## INSTRUCTIONS FOR THE TASK
In the records below, pick out all lines containing the word "computer".

[Stored items]
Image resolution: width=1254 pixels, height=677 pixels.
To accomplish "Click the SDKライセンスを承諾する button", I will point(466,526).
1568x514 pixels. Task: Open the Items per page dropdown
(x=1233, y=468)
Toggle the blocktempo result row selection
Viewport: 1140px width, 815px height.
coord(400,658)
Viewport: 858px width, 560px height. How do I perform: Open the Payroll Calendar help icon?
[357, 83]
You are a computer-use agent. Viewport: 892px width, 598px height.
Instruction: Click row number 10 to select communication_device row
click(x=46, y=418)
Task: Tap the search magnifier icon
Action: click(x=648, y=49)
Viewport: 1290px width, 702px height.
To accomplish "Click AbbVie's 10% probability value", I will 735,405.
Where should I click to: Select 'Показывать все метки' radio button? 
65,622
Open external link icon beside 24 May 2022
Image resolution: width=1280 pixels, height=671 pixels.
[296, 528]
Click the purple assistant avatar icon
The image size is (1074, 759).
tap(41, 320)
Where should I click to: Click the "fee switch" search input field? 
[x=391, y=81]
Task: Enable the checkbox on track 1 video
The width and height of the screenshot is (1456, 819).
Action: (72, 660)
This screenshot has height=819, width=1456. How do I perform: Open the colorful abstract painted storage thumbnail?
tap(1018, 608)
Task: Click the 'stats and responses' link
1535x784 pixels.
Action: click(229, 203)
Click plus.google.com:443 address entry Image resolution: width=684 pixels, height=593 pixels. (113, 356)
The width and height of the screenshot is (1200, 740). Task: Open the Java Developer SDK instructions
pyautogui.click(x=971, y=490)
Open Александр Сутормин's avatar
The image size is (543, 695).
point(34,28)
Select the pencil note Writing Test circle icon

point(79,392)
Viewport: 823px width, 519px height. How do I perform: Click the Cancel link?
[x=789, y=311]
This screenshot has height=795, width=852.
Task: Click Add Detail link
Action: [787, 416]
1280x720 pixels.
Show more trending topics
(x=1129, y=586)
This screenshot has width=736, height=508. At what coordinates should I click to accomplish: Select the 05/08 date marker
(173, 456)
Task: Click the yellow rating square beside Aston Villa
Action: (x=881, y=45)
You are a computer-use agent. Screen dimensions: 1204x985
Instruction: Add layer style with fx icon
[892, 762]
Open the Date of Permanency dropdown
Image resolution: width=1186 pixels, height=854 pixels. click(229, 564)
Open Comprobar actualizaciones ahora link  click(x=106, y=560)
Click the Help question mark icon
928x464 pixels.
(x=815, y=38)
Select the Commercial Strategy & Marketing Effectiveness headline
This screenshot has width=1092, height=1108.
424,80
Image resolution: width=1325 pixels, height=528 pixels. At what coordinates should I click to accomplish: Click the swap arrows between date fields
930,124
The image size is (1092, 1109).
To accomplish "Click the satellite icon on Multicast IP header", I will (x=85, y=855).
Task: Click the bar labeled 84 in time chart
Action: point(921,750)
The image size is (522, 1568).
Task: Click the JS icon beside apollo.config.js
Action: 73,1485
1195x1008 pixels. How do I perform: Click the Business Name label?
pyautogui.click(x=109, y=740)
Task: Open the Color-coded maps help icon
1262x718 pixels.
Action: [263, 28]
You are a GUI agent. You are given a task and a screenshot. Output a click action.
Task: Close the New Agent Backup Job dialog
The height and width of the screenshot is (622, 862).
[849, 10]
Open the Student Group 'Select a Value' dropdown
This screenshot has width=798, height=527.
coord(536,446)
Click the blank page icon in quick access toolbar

## SOLVED PROBLEM
You are a computer-use agent. Viewport: 892px width, 598px height.
You are a computer-use agent. Screen dimensions: 1204x985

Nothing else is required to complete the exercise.